2. And John Allen is reporting this morning that the Italian paper Corriere della Sera has just published a memo explaining why Ettore Gotti Tedeschi, director of the Vatican Bank, was fired.  

Guess who wrote the memo?  None other than Supreme Knight Carl Anderson.  Who, curiously, hits hard on that very word I highlighted in my posting yesterday: transparency.  The need for transparency in Catholic affairs and in the Catholic church's interface with the public.
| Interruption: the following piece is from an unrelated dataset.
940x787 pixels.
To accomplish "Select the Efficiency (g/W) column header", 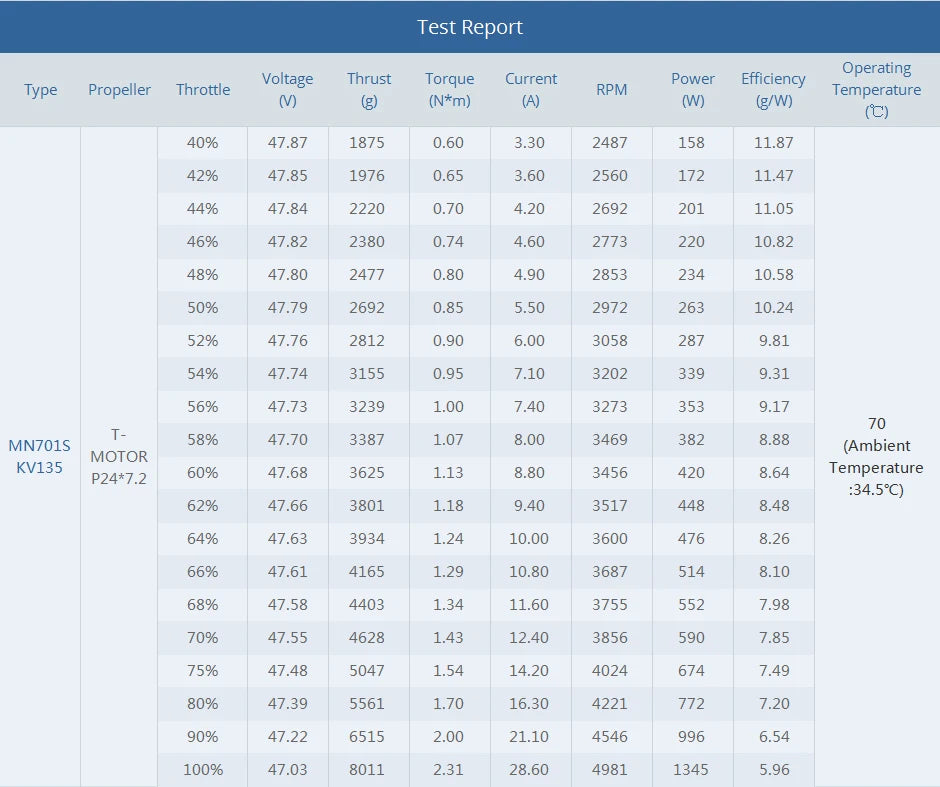I will point(773,90).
Anderson is defensive about charges that there has been a lack of transparency in the process by which Tedeschi was booted--about why Tedeschi was booted.  And the word "transparency" has a curious ring coming from the mouth of the head of a Catholic fraternal organization that is thought to be funding--to a hefty amount--overtly political anti-gay initiatives of Catholic dioceses throughout the U.S., but which has never been transparent about such funding (as the dioceses thought to be availing themselves of it have not been transparent, either).  

For instance, when the Minnesota Catholic bishops mailed a video attacking marriage equality to every Catholic household in the state on the eve of that state's 2010 gubernatorial elections--when only one gubernatorial candidate, the Republican one, had made an issue of opposing gay marriage--there were credible allegations that the Knights played a key role in financing that political initiative.  Though the bishops never revealed the name of the donor or donors who paid for this expensive political initiative.

Hearing Carl Anderson talk about the need for transparency is a bit like hearing Imelda Marcos complain that she has too few shoes: the word "transparent" in his mouth just doesn't ring true.

4. Lots of highly placed commentators are echoing doubts about the role of papal butler Paolo Gabriele in the Vatileaks scandal, by the way.  They include Michael Brendan Dougherty at Business Insider, who finds something extremely fishy about the butler-did-it plot line, and American Vaticanologist John Allen, who is now expanding on the questions he had raised initially about the role of Gabriele in his first NCR article noting the hell breaking loose in the Vatican.  Allen was interviewed yesterday by Paolo Mastrolilli in Vatican Insider, and in the interview, reiterates his questions about whether a papal butler could be leaking the high-level documents that have made their way to the media from inside the Curia.

5. As all this news is breaking, it's important, I think, for American Catholics and those following news about the Catholic church in the U.S. not to let ourselves be diverted by these spectacles from the trial of top Catholic officials in Philadelphia, and the legal actions also underway against Bishop Robert Finn in Kansas City, who has just taken the unprecedented step of delegating away his diocesan legal authority as he faces criminal charges for having failed to report suspected child abuse.

Msgr. William Lynn, the secretary for clergy of the Philadelphia archdiocese on trial for endangering children by keeping known child molesters in active ministry, is trying--brazenly, many commentators think (see Monica Yant Kinney in the Philadelphia Inquirer today)--to depict himself as just an humble fall-guy in a cover-up planned far above his own head, a papal butler serving the overlords faithfully, as it were, and caught in a cover-up over which he had little control.

Many of those watching the Philadelphia trial think this gambit is not going to prove convincing to judge and jurors--any more convincing than the attempt to hinge the Vatileaks scandal on a papal butler is proving to many thinking people who sense that there's far more to the story going on in the Vatican right now than butlers, candlesticks, and libraries.